Kakak dari Eliano Reijnders, Tijjani Reijnders, mengalami pekan buruk bersama Manchester City usai kalah 0-1 dari Aston Villa di Premier League. Kekalahan ini tidak hanya mengakhiri rekor tak terkalahkan The Citizens, namun juga menyoroti performa mengecewakan Tijjani yang berpotensi kehilangan tempat di skuad utama Man City.
Diboyong dari AC Milan dengan nilai transfer mencapai £46,5 juta, Tijjani Reijnders diharapkan menjadi alternatif kreatif saat Kevin De Bruyne dan Rodri absen. Namun, pada pertandingan di Villa Park, gelandang keturunan Indonesia tersebut gagal memenuhi ekspektasi. Berdasarkan statistik dari Sofascore, Reijnders tidak memenangkan satu pun duel (0 dari 7), gagal melakukan tekel sukses, dan hanya berhasil melakukan dua kali pemulihan bola.
Performa buruk itu kontras dengan gelandang Aston Villa, Amadou Onana, yang justru tampil dominan dengan dua tekel sukses dan enam kemenangan duel. Analis FootballFanCast menilai, “Reijnders terlihat tak nyaman dan gagal beradaptasi dengan peran sebagai jangkar permainan.” Kondisi ini membuat posisinya di lini tengah Man City mulai terancam.
Tidak hanya Tijjani Reijnders, rekan setimnya Savinho juga mengalami masalah performa. Dalam 84 menit bermain, Savinho melakukan kesalahan dengan kehilangan bola hingga 18 kali, hanya berhasil satu dribel sukses dari empat percobaan, serta gagal menyelesaikan satu pun umpan silang yang akurat (0/5). Dari 31 umpan yang dilepaskan, hanya 71% yang tepat sasaran dan akurasi umpan di area lawan bahkan lebih rendah, hanya 54%.
Jurnalis Manchester Evening News, Simon Bajkowski, memberikan nilai 5 dari 10 untuk penampilan Savinho, menilai bahwa pemain tersebut sangat lemah dalam membantu serangan dan gagal membuka pertahanan disiplin Aston Villa.
Kekalahan ini memberikan tantangan besar bagi pelatih Pep Guardiola menjelang laga berikutnya melawan AFC Bournemouth. Baik Tijjani Reijnders maupun Savinho disebut-sebut berisiko dicoret dari susunan pemain inti dalam upaya memulihkan performa tim.

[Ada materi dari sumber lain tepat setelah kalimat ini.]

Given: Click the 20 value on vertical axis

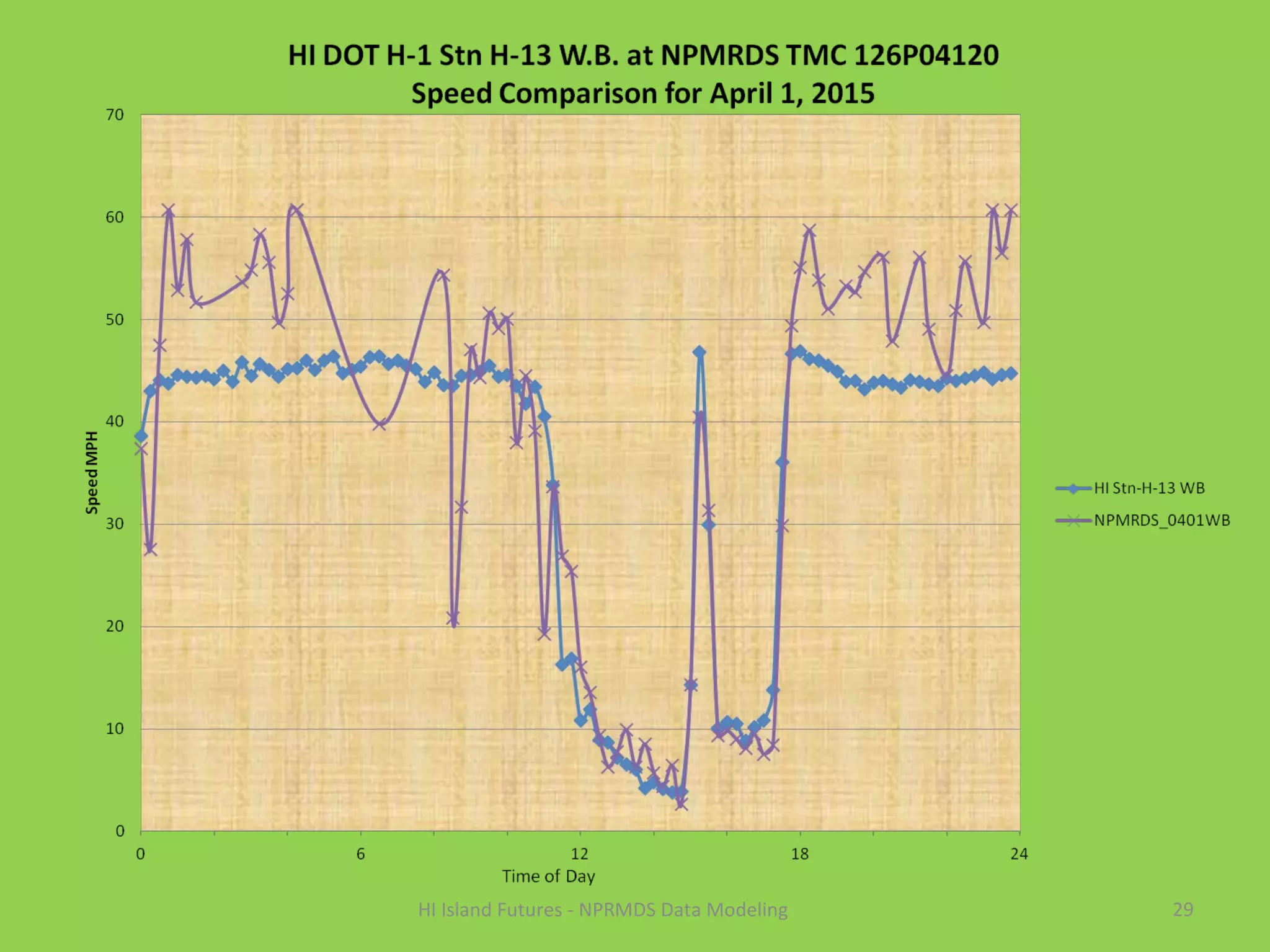Looking at the screenshot, I should 115,626.
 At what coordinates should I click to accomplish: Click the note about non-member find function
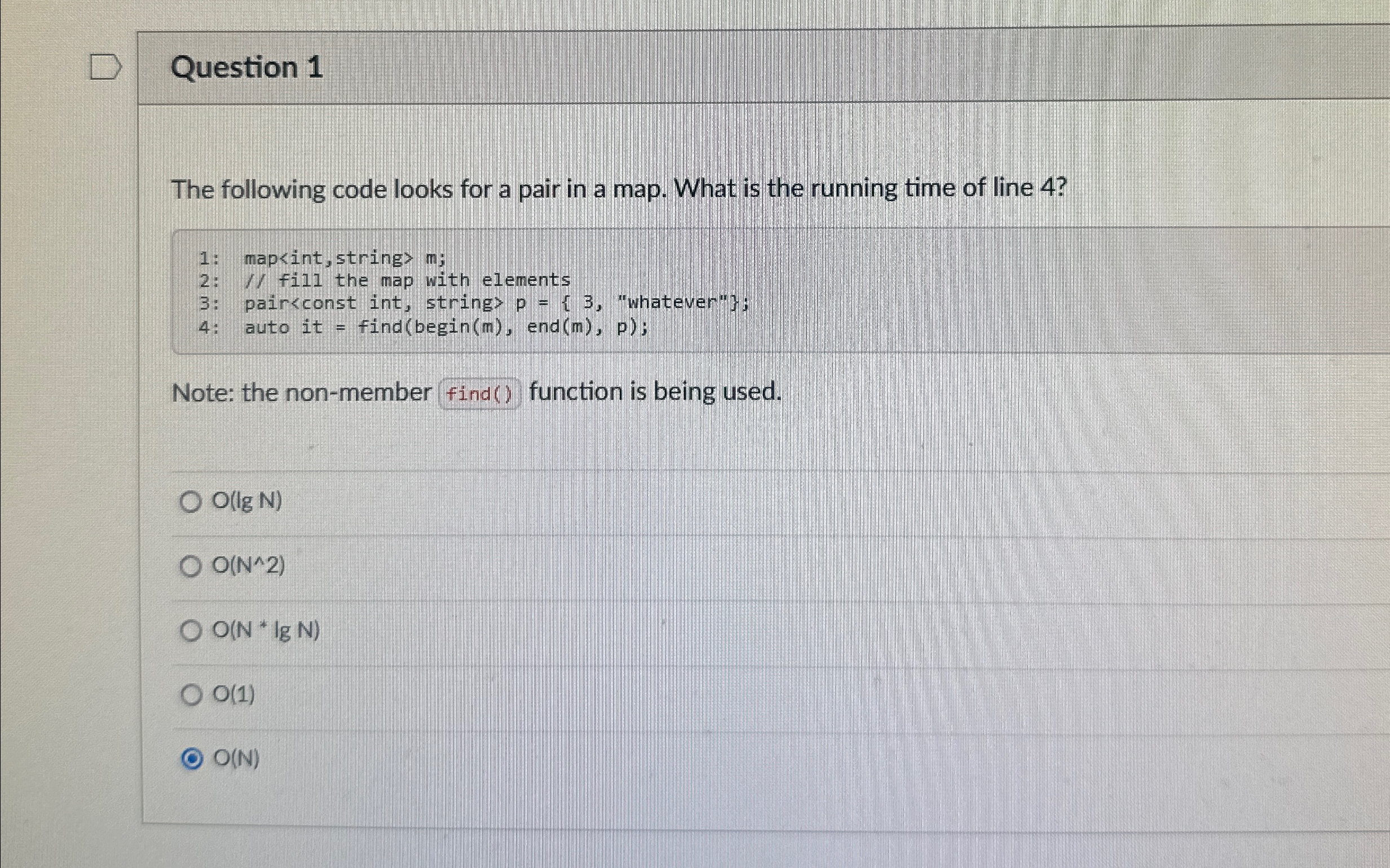click(x=476, y=392)
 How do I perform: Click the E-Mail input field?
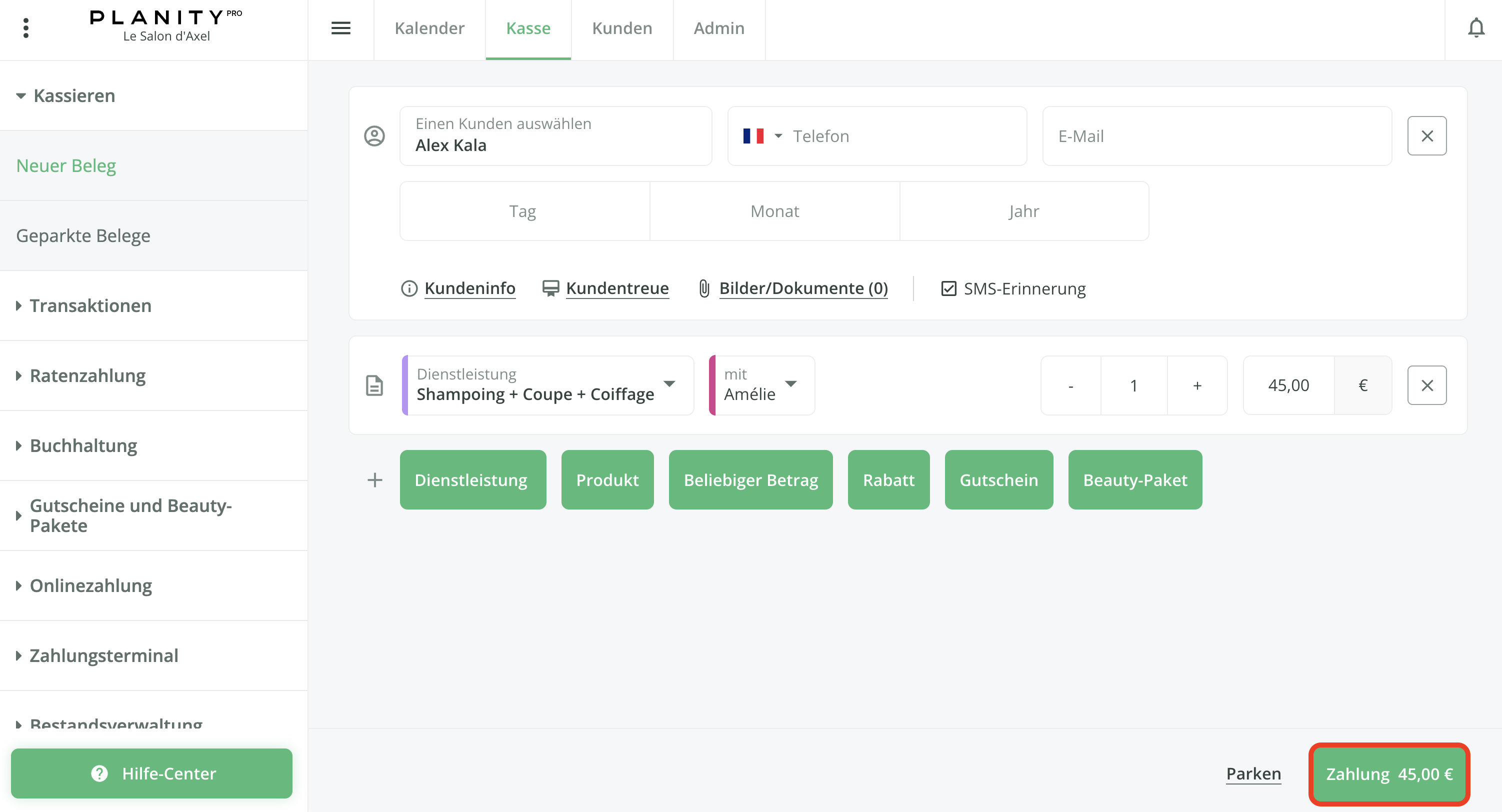pos(1216,136)
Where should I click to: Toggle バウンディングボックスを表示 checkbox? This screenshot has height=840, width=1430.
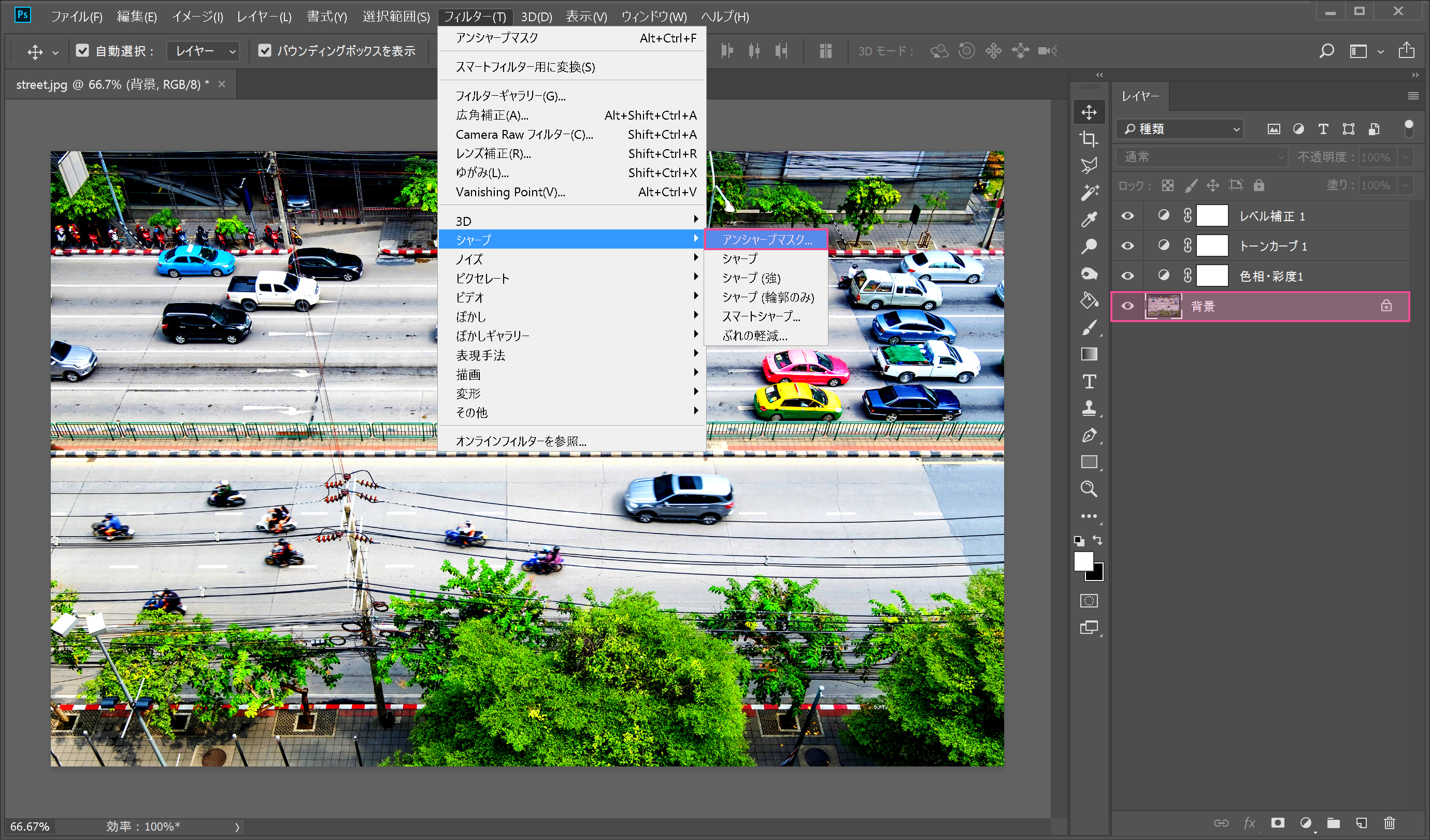[x=264, y=51]
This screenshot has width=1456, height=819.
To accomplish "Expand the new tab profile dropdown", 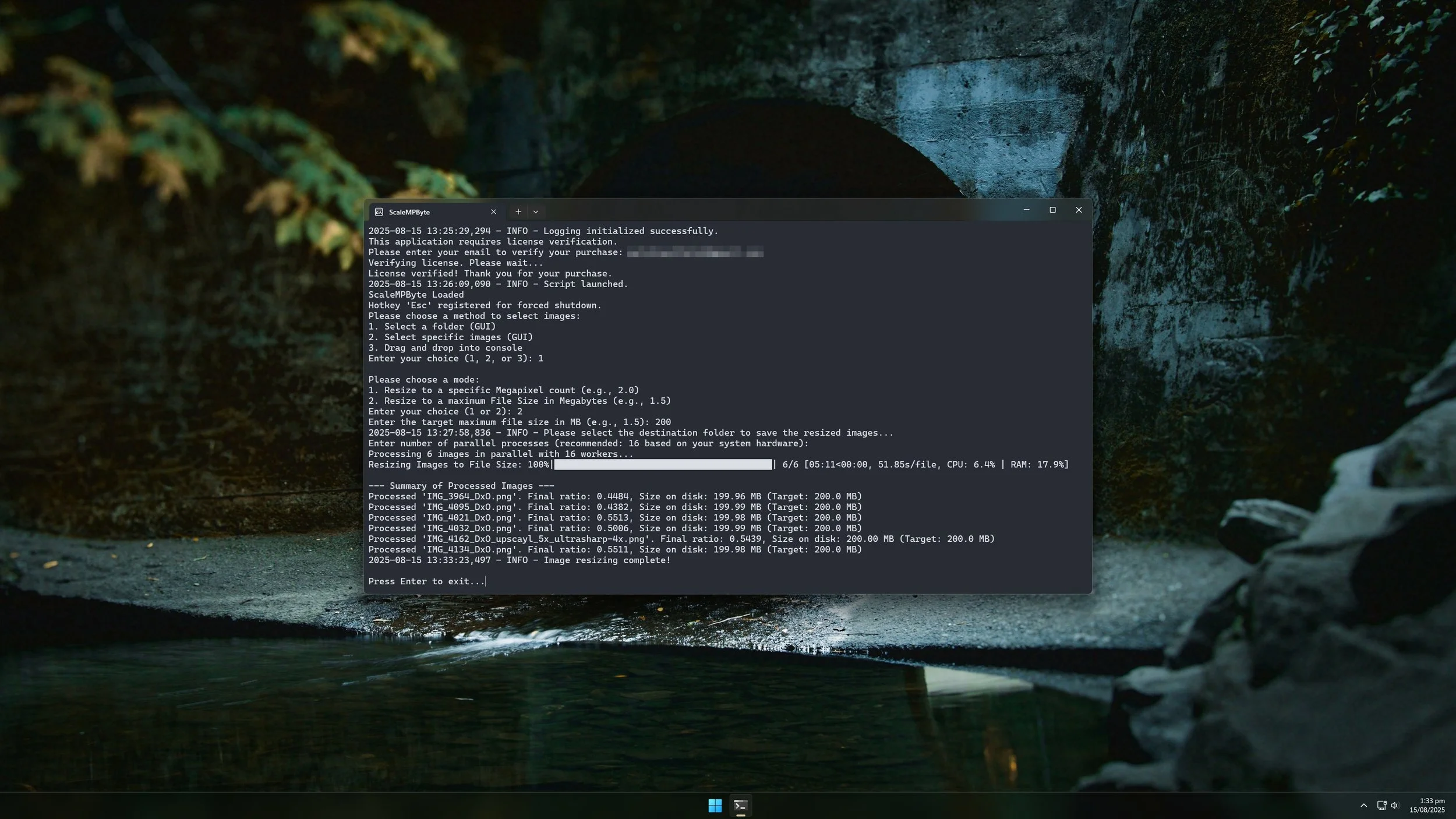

Analis Kelan Sarson mengemukakan, “Guardiola harus segera mengambil keputusan berani. Jika City ingin kembali ke jalur kemenangan, mereka tak bisa terus mengandalkan pemain yang tampil di bawah standar.” Keputusan taktis dan strategi rotasi pemain diprediksi akan menjadi kunci agar Man City dapat kembali bersaing maksimal di Premier League.
Performa negatif Tijjani Reijnders menegaskan betapa sulitnya pemain muda menyesuaikan diri di level tinggi seperti Manchester City. Kecepatan adaptasi dan konsistensi permainan menjadi faktor penting yang harus segera diperbaiki agar ia tidak kehilangan tempat di satu dari tim papan atas Liga Inggris.
Sebagai tambahan, situasi ini mengingatkan pada tekanan besar yang dihadapi pemain muda ketika pindah ke klub elite dengan ekspektasi tinggi. Manajemen klub bersama pelatih dituntut untuk memberikan dukungan dan pengembangan optimal agar potensi pemain seperti Tijjani Reijnders dapat berkembang sesuai harapan suporter dan penggemar.